What We Say And What We Do - A Study In Incongruity

In the linked article by Noam Chomsky, the following quote appears: "The U.S. and its Western allies are sure to do whatever they can to prevent authentic democracy in the Arab world." It seems that events have shown this to be tragically prescient.

The U.S. government has taken few, if any, steps towards supporting actual democracy in the Arab world. Aside from the obvious, such as continuing support for dictatorships like Saudi Arabia, we see a failure to support a democratic government in Egypt (the military still runs that country). We chose the Saudi dictators over the people of Bahrain, and turned a blind eye the Saudi intervention against the Bahraini people. We continue to thwart Palestinian self-determination, under the guise of being a neutral arbiter of the conflict. As to that last link, I have to note that Obama's statement that “Peace will not come through statements and resolutions at the U.N. If it were that easy, it would have been accomplished by now” is absolutely rich, in light of innumerable U.S. vetoes of Security Counsel resolutions against Israel (one example here). When one consistently throws a wrench into a machine, it quite something to make speeches about the ineffectual nature of the machine you've routinely sabotaged.

I think the reason for this American inaction (or action) is quite simple. Democracy means self-determination. And the United States government, despite all the rhetoric about wanting "freedom," has no interest in allowing certain people the right to make choices about their own government for themselves. Examples abound, too may to link here. While one can fairly argue that the U.S. ought to advance what it perceives as its interests, around the world, I suggest doing so in a nakedly hypocritical way undermines our credibility.

Link below the fold.

Is the world too big to fail?

1 comment:

  1. Obama has also said that he would continue to veto any UN vote for Palestinian self-determination which angers me greatly.

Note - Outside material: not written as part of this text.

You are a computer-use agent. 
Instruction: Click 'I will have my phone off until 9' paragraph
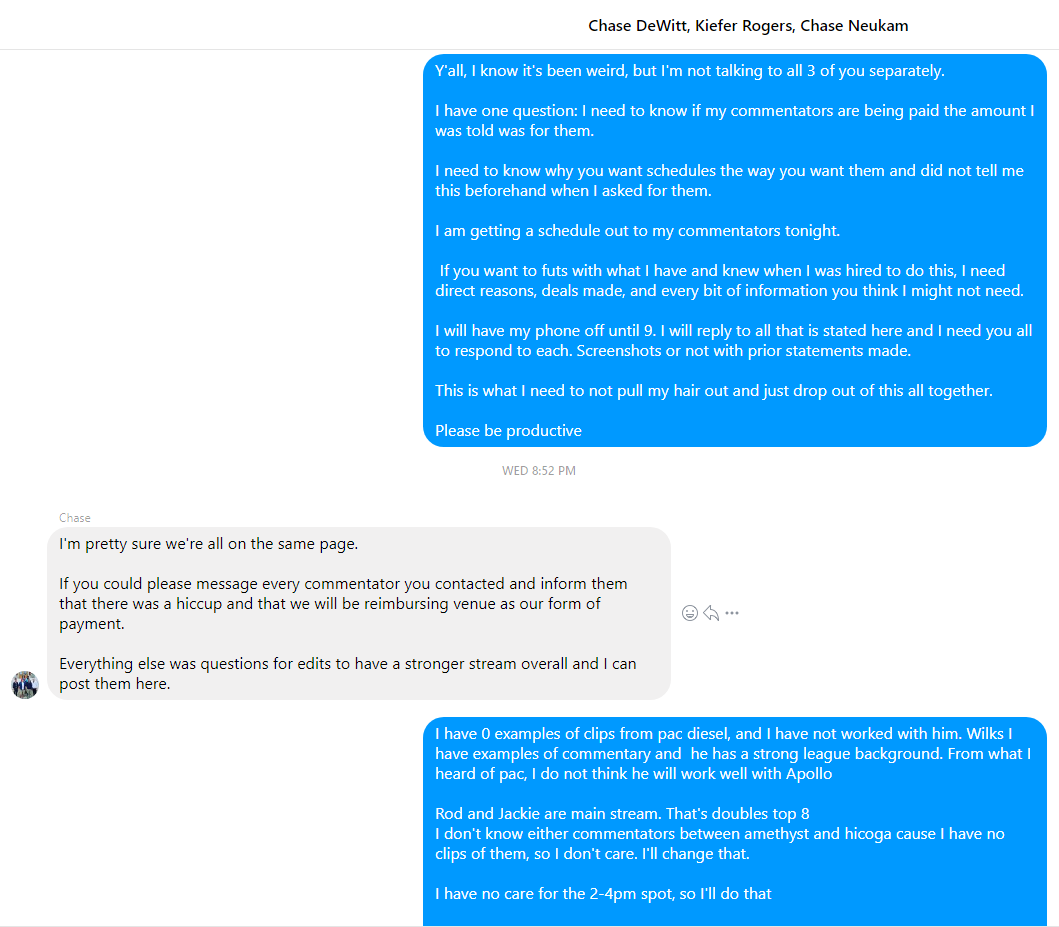click(x=733, y=341)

He's been such a poor representative of a forward thinking liberal as to prove himself not even middle of the road.
    Part of the problem, from a historian's POV is that the US and the British still suffer from so much guilt over not helping the Jews (and they certainly knew what was going on in Germany almost immediately). On a personal level, if I screw up I own it, and if governments did the same it would go toward honesty and integrity. I'm assuming that's too large a dichotomy for government to have at this point.
    The second part of the problem is fear-based which leads to the racism that this reflects. Whether or not our government truly thinks that Arabic self-determination means power for our enemies or whether it's to satisfy the ignorant masses, I don't know. I do know that this is certainly NOT the way to have a peaceful middle-east region.